Sobra tecnologia, falta gente para dominar o monstro
A qualificação do profissional rural é um dos grandes desafios para a produção.
Os proprietários de uma lavoura com 450 hectares de arroz, na fronteira-oeste do Rio Grande do Sul, adquiriram uma nova e potente colheitadeira com GPS, computador de bordo e uma série de outras facilidades asseguradas pela mais moderna tecnologia para a safra 99/2000. A concessionária ofereceu um churrasco e ficou marcado um dia de campo para mostrar as vantagens do novo sistema e abrir a colheita na fazenda. Tudo muito bonito, não fosse um pequeno problema: nenhum funcionário ou os donos da fazenda sabiam fazer a máquina funcionar. A solução imediata foi a contratação de um mecânico da revenda, o único que sabia dominar o monstro mecânico.
O episódio pode até parecer caricato, mas na verdade desnuda uma das mais marcantes realidades do meio rural brasileiro: a mão-de-obra não está sendo qualificada no mesmo ritmo que as novas tecnologias são geradas para "facilitar a vida do produtor". Na lavoura arrozeira a situação mais comum é essa: peões semi-analfabetos, patrões sem muito capital e condições de investir na sua qualificação e sonhando em adquirir equipamentos de alta tecnologia. Os raros arrozeiros que podem comprar equipamentos de última geração só se deparam com o obstáculo quando mandam o peão subir na máquina. Aí, é um deus-nos-acuda.
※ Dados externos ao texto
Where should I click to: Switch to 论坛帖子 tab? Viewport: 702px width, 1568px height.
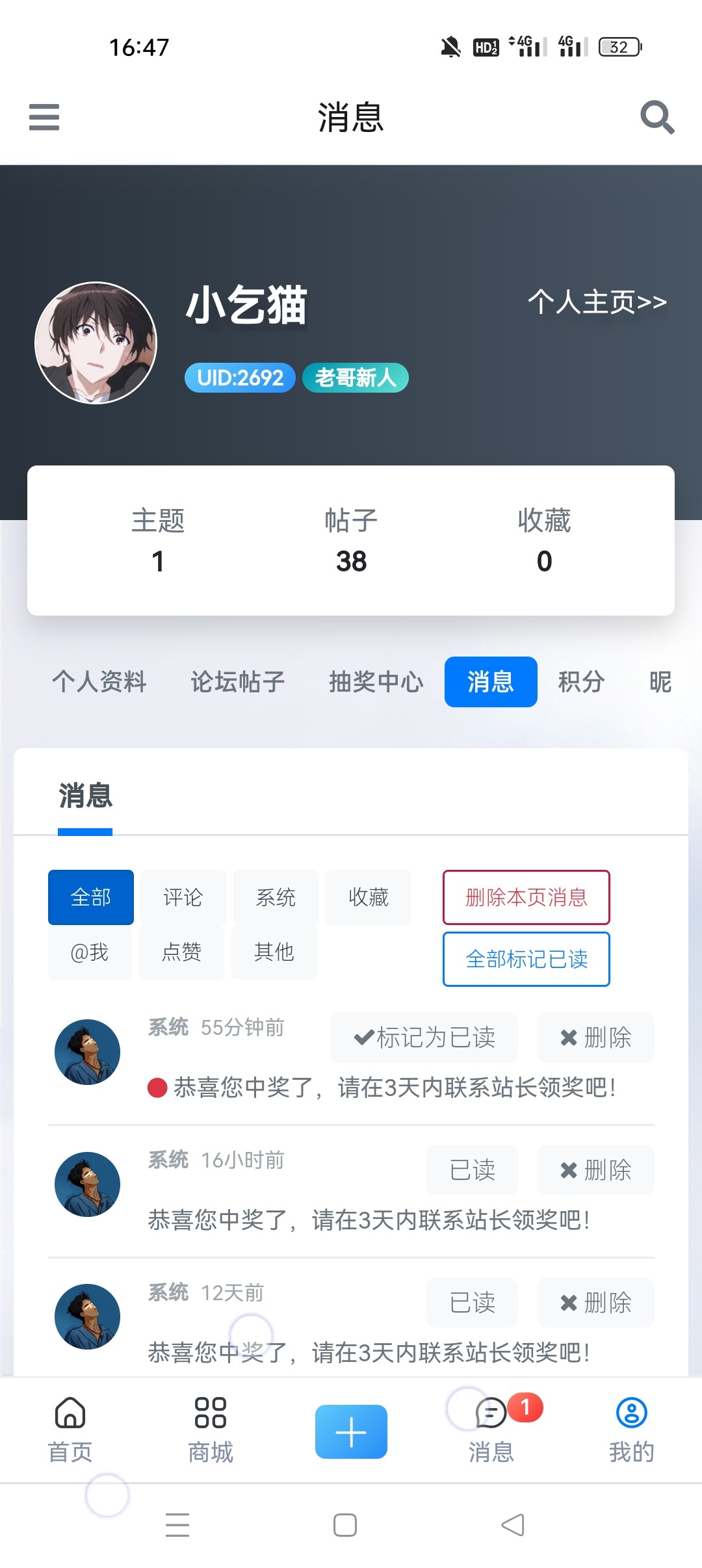[x=238, y=682]
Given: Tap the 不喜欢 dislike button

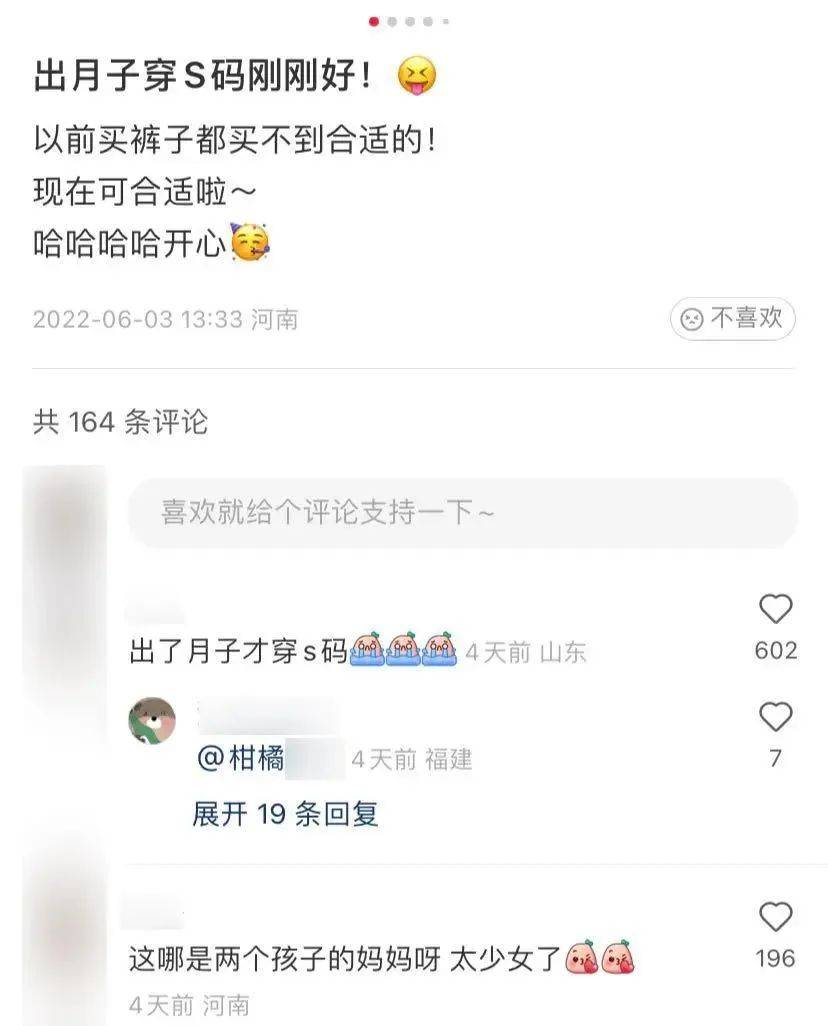Looking at the screenshot, I should tap(732, 319).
"É uma situação bastante preocupante e real. Estamos chegando numa época em que até o peão precisa ser informatizado", revela o gerente regional do Irga na Depressão Central, Jaceguay Barros, que também é o vice-presidente do Conselho Federal de Engenharia, Arquitetura e Agronomia (Confea). A situação também está preocupando o Serviço Nacional de Aprendizagem Rural (Senar) no Rio Grande do Sul. O presidente da Farsul e do conselho do Senar, Carlos Sperotto, explicou que a formação de mão-de-obra rural avançou muito no Rio Grande do Sul nos últimos anos, mas ainda tem um longo caminho para chegar a uma posição ideal.
Segundo Sperotto, a tecnologia avança com passos muito rápidos e está muito a frente dos processos de qualificação da mão-de-obra. "Estamos recuperando caminho e buscando parcerias com as indústrias para garantir acesso aos trabalhadores a estas novidades", assegurou.
Senar treina, mas tem deficiências
O Serviço Nacional de Aprendizagem Rural (Senar) realiza cursos de sistematização, cultivo de arroz pré-germinado, operação e manutenção de implementos e máquinas para cultivo de arroz irrigado. Estes cursos são as principais demandas do setor, juntamente com a qualificação de operadores para secagem e armazenagem de arroz. "Não adianta colocar termometria com aparelhos computadorizados e o peão chegar na frente e não conseguir identificar o que o aparelho está mostrando", afirmou Jaceguay Barros.
O superintendente do Senar, Gilmar Tietböhl, explicou que o sistema trabalha exclusivamente sob demanda apontada pelos sindicatos e entidades rurais. "Nos apontam as carências e disponibilizamos os cursos dentro do que nos permite o orçamento", frisou. Segundo Tietböhl, a demanda reprimida é grande. "Sempre há mais necessidades de cursos do que orçamento disponível, mas estamos conseguindo atingir significativamente os pedidos", acrescentou.
A meta do Senar, agora, é estabelecer parcerias com a indústria de implementos e máquinas como forma de disponibilizar cursos com o nível tecnológico mais atualizado possível, que têm custos muito altos. "A nossa arrecadação não acompanha a exigência tecnológica do mercado e os fabricantes também têm interesse em apresentar seus produtos e que eles tenham um bom desempenho na lavoura".
FALOU & DISSE
“A baixa capacidade de absorver tecnologia vem de uma deficiência grave do ensino fundamental no meio rural nas últimas décadas. Semi-analfabetos em sua maioria, a mão-de-obra rural não tem condições de se manter atualizada. É preciso um conteúdo básico e outro, específico, voltado para o meio rural”.
Jaceguay Barros, vice-presidente do Confea.